Twitter, the red-hot micro-blogging and social networking company, designed its system in a way that violates three TechRadium patents, an attorney for the plaintiff said.
"The problem is the Twitter architecture. The way they have it set up is technology that is squarely within TechRadium's patents," said Shawn Staples, an attorney with Mostyn Law, in a phone interview on Wednesday.
Consequently, organisations could use Twitter to do the type of mass notification that TechRadium provides via its IRIS (Immediate Response Information System) technology.

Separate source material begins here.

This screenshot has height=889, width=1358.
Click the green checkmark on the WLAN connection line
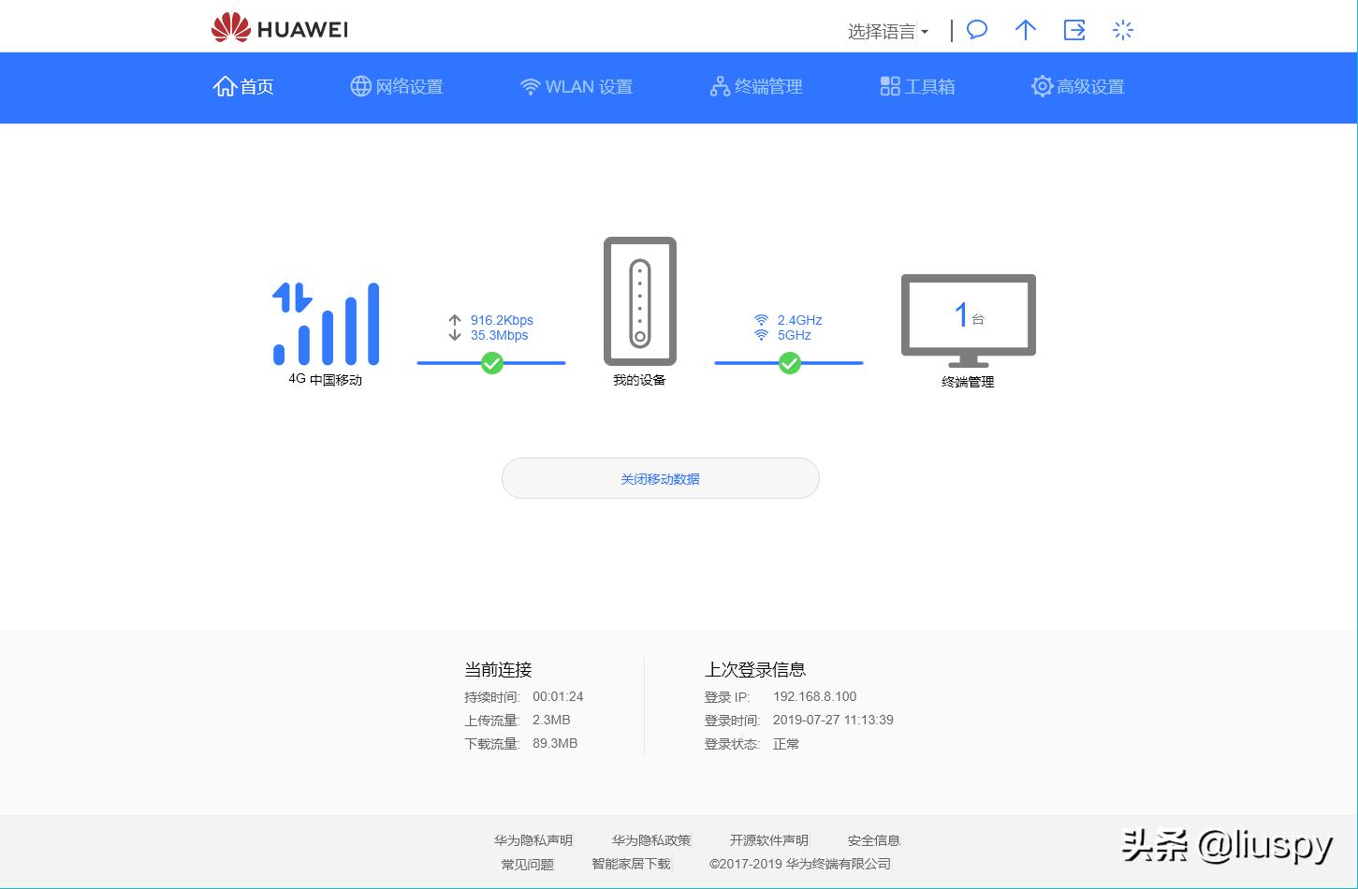pyautogui.click(x=789, y=363)
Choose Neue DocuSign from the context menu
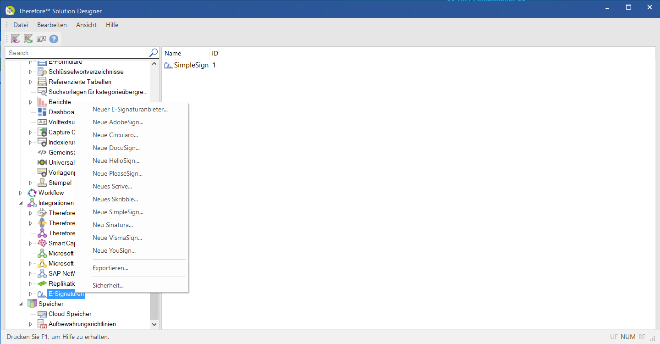 pyautogui.click(x=115, y=148)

"There have been recently some municipalities and other organisations who have claimed they'll use Twitter for emergency notification systems, and that's technology that TechRadium has spent many years and a lot of money developing," Staples said.
IRIS lets organisations broadcast a single message to multiple recipients who can receive it on a variety of devices like regular phones, cell phones and fax machines. It's intended to quickly alert people about emergency situations.
The lawsuit, filed on Tuesday in the US District Court for the Southern District of Texas, Houston Division, seeks among other things unspecified damages, recovery of attorneys' fees and a permanent injunction against Twitter.
The patents Twitter is allegedly infringing are patent number 7,130,389, granted in October 2006 for a "digital notification and response system"; patent number 7,496,183, granted in February 2009 for a "method for providing digital notification"; and patent number 7,519,165, granted in April 2009 for a "method for providing digital notification and receiving responses."